I am having to teach myself how to skateboard all over again. I have not skated in a long time actually the last time
I seriously skateboarded was when my wife and I lived in California. I am starting to realize why many times my body stiffened
up on me on the rare occasion that I skate. It seems to be a stress reaction from skating. Every once and a while, when I
take the car instead of the motorcycle I like to take the skateboard and skate back and forth to class for instance. Other
than that I do not skate and have not skated seriously since about 1991. I am talking about skating at least 3 days a week
for 4-6 hours at a time, every week. I first thought I must be getting old that is why I can not skate as well as I used to.

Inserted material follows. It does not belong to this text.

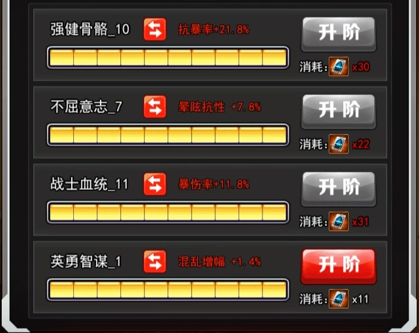Click the swap icon next to 英勇智谋_1
This screenshot has width=419, height=333.
pyautogui.click(x=155, y=261)
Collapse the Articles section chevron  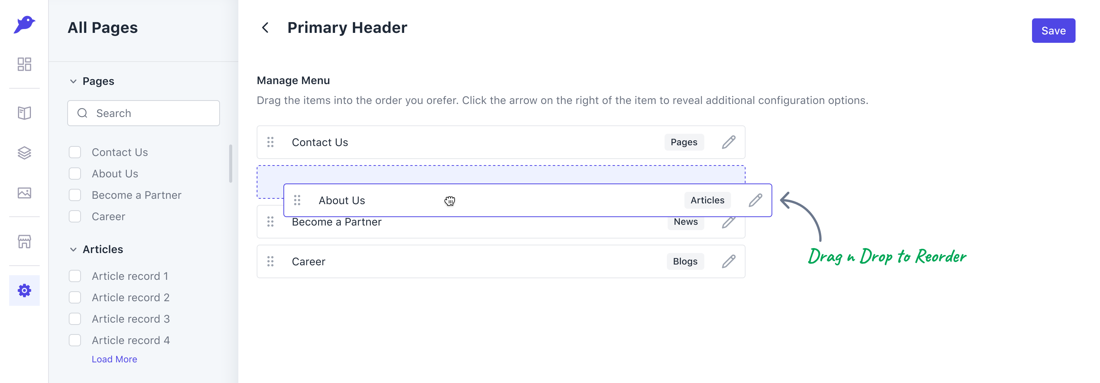tap(73, 249)
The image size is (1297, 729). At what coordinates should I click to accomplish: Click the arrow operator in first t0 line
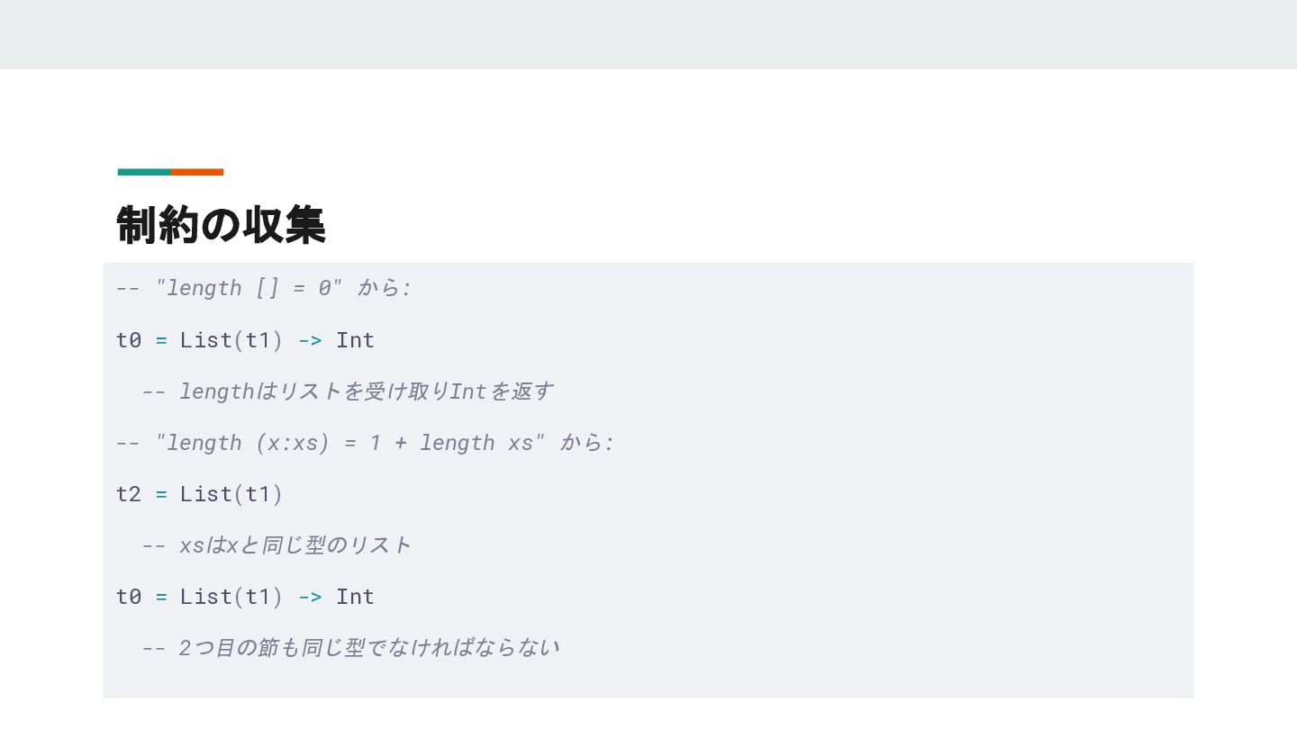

That is not it. The sad fact is I have not skated for so long that I have forgotten how to do many things I used to do with
ease. How to stand, where to put my feet and most important to stay loose.
I used to skate giant ramps, at Mike McGill’s park for instance, coping to coping doing tricks every time for hours
on end. I used to do wall rides and skate off jump ramps 5 feet into the air. The photo on the Radman_Art site is a example
of that. On this web page that I made my self. In the video it shows a pumping technique that I forgot how to do, until just
recently. This is one of the first things I learned in California in the late 1980’s. I used to watch the skateboarders
and wonder how do they do that? If you roll a ball down a skateboard ramp it will settle at the bottom.
Skate boarding on the east coast was terrible when I was a teenager and my early twenty’s. I would have to drive
for miles to find a ramp, when I got a car. When I was a kid skateboards were imposable to buy. I found a skate shop in Road
Island once when I was 11 or 12. I will never forget it they had the coolest urethane wheels. You try to get a ride to Road
Island as a 11 year old. I remember at the age of 23 or 24 skate boarding down the street having people make fun of me like
I was a freak or something. All my life it seemed like that. I always felt out of place until I moved out west. I always managed
to get cool skateboards as a kid and the skate magazines too.
I made up my mind to move to California and work for a skateboard company. And that is what I did. I had a job working
for the biggest skateboard company in the world at the time. Tracker designs was owned by Larry Balma and Peggy Cousins at
the time both of whom I saw every day. I actually had a contract selling art to Tracker Designs. Tracker made very cool skateboard
trucks as well as published Transworld Skateboard and Snowboard magazines. They also had boards (I still have one they gave
me) and they made Skate Rags clothing.